TRY IT: When you find the line with "[Витрина ссылок и" among the records below, reproduce it and each line after it exactly, ending with the line with "Анонс: В Госдуме".

[Records from a data collection]
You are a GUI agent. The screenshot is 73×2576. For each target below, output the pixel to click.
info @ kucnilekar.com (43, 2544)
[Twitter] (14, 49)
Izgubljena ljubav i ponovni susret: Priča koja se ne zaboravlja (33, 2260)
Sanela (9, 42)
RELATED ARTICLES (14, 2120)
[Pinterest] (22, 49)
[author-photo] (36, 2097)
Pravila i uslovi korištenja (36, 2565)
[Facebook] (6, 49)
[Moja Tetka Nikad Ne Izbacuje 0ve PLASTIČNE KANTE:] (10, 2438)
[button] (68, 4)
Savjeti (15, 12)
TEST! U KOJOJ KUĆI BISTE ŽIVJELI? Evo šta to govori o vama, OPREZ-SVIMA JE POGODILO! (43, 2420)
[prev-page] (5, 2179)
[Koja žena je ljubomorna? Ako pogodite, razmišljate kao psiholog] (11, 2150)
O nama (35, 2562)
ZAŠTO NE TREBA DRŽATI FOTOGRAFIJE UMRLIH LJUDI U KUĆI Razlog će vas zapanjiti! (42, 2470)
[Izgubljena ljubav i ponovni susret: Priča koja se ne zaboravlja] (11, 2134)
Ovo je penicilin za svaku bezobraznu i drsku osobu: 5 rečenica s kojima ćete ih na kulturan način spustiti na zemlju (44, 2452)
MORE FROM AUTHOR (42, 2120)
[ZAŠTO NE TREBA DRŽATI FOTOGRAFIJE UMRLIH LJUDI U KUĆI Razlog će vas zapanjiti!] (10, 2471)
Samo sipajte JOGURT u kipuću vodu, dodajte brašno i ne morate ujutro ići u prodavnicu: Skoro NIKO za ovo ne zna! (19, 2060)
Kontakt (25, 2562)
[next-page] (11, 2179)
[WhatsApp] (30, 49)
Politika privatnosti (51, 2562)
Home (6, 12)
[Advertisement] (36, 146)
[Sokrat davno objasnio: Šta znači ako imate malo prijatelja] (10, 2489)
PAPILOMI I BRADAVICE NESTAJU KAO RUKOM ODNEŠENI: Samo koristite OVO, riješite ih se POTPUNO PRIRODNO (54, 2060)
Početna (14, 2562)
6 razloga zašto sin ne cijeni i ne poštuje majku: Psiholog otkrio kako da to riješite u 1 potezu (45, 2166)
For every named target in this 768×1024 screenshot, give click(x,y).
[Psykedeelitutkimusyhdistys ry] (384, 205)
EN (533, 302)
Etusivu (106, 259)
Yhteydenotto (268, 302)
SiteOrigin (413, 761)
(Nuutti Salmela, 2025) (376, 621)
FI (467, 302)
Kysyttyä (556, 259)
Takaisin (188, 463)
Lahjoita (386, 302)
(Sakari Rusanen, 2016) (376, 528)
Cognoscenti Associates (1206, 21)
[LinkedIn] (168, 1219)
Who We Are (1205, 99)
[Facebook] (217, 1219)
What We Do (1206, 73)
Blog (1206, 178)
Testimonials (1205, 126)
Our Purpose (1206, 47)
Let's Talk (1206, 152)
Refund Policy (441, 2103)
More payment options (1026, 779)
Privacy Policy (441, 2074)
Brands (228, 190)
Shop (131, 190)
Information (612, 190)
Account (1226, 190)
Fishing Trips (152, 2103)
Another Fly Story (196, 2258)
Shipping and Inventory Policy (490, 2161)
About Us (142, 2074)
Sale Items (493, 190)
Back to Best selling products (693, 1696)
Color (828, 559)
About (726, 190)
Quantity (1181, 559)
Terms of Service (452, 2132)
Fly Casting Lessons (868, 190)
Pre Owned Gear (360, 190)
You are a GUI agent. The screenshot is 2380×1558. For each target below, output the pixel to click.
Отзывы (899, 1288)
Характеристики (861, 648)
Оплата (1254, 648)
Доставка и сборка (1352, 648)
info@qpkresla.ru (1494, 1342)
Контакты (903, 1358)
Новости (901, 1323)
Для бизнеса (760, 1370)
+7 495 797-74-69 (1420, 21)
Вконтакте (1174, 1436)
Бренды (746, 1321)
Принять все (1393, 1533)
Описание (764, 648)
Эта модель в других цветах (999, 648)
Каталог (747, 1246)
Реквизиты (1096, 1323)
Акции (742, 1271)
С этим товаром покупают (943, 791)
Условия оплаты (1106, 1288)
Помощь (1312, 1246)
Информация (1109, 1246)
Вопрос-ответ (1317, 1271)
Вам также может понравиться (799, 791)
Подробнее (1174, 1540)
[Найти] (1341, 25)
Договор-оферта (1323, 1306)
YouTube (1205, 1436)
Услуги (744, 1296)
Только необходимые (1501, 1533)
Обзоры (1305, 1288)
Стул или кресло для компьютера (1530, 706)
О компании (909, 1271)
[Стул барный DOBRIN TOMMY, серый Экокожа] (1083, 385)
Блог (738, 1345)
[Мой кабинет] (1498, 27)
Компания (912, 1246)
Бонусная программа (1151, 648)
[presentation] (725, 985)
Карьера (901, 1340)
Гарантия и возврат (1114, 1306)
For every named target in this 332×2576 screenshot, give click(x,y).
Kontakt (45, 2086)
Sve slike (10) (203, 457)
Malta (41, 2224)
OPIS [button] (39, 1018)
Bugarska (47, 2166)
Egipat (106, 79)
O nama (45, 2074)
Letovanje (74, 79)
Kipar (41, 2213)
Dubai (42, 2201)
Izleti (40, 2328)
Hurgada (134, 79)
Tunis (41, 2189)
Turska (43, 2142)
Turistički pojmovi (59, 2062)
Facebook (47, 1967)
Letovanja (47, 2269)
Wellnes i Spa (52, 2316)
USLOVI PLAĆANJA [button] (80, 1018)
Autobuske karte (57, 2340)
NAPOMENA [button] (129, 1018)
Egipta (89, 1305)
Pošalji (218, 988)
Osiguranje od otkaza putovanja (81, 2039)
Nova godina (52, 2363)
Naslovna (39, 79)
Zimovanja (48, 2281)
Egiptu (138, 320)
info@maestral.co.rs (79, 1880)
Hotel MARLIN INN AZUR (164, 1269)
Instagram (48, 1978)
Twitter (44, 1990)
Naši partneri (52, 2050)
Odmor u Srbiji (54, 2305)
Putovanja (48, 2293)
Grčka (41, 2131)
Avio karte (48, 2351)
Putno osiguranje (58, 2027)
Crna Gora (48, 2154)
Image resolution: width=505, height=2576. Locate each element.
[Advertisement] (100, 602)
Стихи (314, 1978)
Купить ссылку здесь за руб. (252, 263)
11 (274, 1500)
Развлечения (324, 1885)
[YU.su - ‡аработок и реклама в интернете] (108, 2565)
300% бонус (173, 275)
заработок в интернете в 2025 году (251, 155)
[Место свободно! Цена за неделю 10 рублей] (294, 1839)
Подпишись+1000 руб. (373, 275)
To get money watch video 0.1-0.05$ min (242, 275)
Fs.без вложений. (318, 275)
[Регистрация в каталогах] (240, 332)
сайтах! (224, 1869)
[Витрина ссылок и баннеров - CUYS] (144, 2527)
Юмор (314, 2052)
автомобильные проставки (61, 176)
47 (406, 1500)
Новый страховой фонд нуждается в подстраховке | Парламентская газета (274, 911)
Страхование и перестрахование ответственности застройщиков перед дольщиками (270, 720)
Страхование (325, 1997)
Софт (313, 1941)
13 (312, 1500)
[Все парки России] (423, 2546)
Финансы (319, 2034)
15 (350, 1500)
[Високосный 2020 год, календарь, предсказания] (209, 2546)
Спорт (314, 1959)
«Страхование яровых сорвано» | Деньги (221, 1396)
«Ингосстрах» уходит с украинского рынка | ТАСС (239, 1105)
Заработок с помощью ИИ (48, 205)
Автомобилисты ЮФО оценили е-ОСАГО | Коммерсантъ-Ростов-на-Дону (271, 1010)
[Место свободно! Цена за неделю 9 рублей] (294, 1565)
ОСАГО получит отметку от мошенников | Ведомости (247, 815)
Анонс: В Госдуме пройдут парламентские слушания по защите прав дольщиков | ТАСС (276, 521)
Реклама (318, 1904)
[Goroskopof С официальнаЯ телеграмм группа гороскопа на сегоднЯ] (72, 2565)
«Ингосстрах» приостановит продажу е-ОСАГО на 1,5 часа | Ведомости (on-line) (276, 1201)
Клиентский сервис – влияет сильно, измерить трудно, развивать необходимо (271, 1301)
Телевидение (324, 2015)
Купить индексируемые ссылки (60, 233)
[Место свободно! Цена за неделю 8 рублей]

ANSWER FOR THE TASK:
[Витрина ссылок и баннеров - CUYS] (144, 2527)
Юмор (314, 2052)
автомобильные проставки (61, 176)
47 (406, 1500)
Новый страховой фонд нуждается в подстраховке | Парламентская газета (274, 911)
Страхование и перестрахование ответственности застройщиков перед дольщиками (270, 720)
Страхование (325, 1997)
Софт (313, 1941)
13 (312, 1500)
[Все парки России] (423, 2546)
Финансы (319, 2034)
15 (350, 1500)
[Високосный 2020 год, календарь, предсказания] (209, 2546)
Спорт (314, 1959)
«Страхование яровых сорвано» | Деньги (221, 1396)
«Ингосстрах» уходит с украинского рынка | ТАСС (239, 1105)
Заработок с помощью ИИ (48, 205)
Автомобилисты ЮФО оценили е-ОСАГО | Коммерсантъ-Ростов-на-Дону (271, 1010)
[Место свободно! Цена за неделю 9 рублей] (294, 1565)
ОСАГО получит отметку от мошенников | Ведомости (247, 815)
Анонс: В Госдуме пройдут парламентские слушания по защите прав дольщиков | ТАСС (276, 521)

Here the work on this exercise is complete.